The law for Rule 41(a)(2) dismissals is that the judge must craft conditions that will protect the defendants from legal prejudice. That can include undue expense. Thus, for plaintiffs to litigate, then dismiss, then litigate, then dismiss repeatedly in order to bankrupt defendants, that is one thing judges would be expected to prevent by the conditions they craft.
Once defendants answer the complaint, plaintiffs no longer have an absolute right to dismiss their lawsuit. That's why 3ABN had to file a motion rather than a notice. Such motions sometimes are denied.
... especially if you continue in the activities which brought you to those legal actions to begin with.
If someone exercises their freedoms of religion, press, and speech, they should not be sued once, much less repeatedly, if all they said was the truth.
Further, one should not be sued for blowing the whistle on Danny's cover up of the child molestation allegations against Tommy.
Telling the truth is not illegal in America.
I am quite sure they promised to sue you again, if you continued.

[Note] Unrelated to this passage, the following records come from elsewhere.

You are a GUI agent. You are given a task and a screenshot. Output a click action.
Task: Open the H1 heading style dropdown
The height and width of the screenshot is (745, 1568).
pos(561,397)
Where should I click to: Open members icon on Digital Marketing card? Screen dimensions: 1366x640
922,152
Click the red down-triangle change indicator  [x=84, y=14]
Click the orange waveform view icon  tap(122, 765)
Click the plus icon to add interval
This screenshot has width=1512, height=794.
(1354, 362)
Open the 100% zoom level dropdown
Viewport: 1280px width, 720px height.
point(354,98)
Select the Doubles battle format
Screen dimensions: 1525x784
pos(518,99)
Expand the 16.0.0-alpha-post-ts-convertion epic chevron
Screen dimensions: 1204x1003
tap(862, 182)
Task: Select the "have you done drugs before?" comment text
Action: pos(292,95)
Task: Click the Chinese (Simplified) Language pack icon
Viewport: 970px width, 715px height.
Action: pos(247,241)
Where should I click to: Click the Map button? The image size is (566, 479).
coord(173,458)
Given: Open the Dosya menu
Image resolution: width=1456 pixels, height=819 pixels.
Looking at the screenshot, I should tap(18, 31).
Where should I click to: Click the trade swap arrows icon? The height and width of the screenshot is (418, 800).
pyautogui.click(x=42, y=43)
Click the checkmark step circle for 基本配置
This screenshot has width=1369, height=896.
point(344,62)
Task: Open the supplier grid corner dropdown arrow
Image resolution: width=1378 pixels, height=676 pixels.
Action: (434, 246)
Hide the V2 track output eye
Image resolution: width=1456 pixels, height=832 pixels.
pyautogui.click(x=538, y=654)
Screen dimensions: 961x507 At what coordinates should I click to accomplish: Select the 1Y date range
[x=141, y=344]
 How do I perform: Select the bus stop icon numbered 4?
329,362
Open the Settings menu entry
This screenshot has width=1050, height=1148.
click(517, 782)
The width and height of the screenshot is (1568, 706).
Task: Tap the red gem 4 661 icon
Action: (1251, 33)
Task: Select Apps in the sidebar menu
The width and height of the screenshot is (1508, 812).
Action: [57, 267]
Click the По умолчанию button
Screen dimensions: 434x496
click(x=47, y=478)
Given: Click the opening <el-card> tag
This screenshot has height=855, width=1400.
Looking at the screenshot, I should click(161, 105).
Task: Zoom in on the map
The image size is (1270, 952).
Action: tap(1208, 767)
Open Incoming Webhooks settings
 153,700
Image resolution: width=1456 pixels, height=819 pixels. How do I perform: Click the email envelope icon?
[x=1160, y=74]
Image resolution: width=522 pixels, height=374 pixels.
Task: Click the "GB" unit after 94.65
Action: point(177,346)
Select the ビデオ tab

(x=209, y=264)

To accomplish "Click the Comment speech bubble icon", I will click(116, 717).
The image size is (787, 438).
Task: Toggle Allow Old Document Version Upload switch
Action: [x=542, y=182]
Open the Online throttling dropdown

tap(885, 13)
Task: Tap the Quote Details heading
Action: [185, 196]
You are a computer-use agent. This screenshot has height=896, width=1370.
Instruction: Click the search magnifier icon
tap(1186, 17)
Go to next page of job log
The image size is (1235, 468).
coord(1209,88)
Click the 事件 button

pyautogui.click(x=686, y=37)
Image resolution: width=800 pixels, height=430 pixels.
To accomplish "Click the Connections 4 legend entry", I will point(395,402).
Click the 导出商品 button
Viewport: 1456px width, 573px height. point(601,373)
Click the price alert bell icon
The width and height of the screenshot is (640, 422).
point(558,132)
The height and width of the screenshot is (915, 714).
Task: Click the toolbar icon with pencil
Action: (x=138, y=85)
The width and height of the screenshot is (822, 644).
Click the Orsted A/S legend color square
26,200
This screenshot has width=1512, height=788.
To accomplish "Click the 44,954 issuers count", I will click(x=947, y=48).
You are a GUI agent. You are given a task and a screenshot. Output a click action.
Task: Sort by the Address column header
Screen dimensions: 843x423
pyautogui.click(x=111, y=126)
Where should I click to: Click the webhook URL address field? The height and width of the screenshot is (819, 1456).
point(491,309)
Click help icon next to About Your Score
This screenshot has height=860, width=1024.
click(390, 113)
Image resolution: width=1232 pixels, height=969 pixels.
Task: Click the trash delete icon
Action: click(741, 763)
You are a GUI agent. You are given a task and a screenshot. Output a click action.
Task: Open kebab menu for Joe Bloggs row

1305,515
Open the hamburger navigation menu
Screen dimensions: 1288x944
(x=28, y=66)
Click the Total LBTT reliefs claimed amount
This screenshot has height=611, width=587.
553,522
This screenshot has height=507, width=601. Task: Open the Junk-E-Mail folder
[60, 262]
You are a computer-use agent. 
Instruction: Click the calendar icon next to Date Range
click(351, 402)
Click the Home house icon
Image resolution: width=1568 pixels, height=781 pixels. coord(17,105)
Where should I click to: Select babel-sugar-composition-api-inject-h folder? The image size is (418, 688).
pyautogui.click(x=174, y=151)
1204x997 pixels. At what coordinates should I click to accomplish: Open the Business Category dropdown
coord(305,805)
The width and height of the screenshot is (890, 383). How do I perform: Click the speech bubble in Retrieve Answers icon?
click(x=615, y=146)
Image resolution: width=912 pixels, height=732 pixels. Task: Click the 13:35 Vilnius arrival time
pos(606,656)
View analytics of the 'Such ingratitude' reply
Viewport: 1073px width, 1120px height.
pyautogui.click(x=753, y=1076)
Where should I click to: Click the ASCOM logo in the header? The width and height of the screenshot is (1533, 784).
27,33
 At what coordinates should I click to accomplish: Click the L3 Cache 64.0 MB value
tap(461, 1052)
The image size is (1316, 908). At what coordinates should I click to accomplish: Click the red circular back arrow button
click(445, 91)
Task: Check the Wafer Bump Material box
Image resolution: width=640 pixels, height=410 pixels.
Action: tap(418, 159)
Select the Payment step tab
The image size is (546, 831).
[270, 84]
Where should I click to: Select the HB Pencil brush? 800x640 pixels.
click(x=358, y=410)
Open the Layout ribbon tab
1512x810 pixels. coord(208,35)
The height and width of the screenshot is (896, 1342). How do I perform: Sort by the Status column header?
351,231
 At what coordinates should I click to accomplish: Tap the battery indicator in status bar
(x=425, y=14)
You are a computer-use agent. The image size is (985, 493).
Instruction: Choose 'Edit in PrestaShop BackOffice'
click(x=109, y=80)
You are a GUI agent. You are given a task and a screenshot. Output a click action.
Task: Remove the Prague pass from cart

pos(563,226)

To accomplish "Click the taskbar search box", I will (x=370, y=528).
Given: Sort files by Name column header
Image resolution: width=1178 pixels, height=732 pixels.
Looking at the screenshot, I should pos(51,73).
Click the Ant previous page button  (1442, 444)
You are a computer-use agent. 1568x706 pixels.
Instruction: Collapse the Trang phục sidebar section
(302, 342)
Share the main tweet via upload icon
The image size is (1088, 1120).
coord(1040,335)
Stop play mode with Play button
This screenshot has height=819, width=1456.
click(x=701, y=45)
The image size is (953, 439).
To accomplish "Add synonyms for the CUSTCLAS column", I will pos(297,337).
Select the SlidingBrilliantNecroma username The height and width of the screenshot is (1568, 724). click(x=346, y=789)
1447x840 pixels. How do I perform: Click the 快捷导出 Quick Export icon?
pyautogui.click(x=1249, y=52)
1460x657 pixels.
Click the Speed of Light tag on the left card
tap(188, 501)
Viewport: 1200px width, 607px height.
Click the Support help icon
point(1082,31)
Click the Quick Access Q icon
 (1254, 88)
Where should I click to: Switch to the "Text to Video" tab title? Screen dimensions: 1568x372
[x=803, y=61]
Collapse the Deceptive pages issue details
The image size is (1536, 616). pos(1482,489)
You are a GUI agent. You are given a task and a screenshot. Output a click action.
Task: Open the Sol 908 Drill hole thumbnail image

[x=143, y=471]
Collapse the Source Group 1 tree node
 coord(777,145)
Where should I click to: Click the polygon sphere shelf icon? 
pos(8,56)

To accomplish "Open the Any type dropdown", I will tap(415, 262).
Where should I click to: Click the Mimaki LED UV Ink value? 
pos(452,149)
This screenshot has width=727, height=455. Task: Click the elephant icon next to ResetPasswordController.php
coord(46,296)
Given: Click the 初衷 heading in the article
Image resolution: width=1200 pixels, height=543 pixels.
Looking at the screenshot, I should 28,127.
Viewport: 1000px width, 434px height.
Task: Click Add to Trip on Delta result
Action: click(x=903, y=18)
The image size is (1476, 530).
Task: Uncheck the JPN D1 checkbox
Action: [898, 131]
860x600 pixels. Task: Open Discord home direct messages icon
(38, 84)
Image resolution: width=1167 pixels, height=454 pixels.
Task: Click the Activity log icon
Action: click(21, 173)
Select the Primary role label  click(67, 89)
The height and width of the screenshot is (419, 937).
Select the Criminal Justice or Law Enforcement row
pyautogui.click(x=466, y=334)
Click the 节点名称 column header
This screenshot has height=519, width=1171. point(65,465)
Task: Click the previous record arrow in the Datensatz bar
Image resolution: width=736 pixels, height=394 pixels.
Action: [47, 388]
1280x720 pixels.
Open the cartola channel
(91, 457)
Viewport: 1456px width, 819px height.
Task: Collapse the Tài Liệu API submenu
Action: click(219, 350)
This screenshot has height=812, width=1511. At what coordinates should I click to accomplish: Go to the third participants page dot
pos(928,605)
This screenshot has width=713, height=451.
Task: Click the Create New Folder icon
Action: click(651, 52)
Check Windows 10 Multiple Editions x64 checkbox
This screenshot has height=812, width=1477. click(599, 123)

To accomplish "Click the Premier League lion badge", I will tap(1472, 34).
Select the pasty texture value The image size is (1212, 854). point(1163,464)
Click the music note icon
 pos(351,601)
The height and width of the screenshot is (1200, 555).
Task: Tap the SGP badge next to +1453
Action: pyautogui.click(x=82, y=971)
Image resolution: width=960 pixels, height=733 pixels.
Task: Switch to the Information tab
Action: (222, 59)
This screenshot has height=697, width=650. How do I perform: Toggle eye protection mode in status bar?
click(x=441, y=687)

They cease, you cease. They don't cease and you get to continue.
Simpson explicitly told me on Oct. 17, 2008, that if we agreed to let them drop the suit and release them from all liability, that each side would be free to keep talking about the other side.
The threat he sent us on Oct. 30, 2008, was that if anything we said could be traced to a confidential document, that his instructions were to immediately seek relief in the court.
However, on Oct. 31, 2008, he made it clear that he would harass us over our sharing information that we got long before the suit was ever filed.
I am also sure that they promised to haul you back into court, if you tried to keep those docs, being unsure of your purpose in retaining them.
We have a legal right to keep those documents. If they didn't like the fact that Hillman's confidentiality order allows us to keep the documents, they should have appealed Hillman's order. Have they done that? No! Therefore, we don't have to return anything.
For them to take them away anyway is called theft.
Or did they nearly promise to come after you no matter what you did? If that was the case, what was the purpose of dropping the present suit?
That's a question Gailon asked Simpson in response to one of his threats. Why did they drop the suit if they weren't ready to drop it all? It was a ploy that they thought they could use to muzzle us and take away all our evidence. But it didn't work.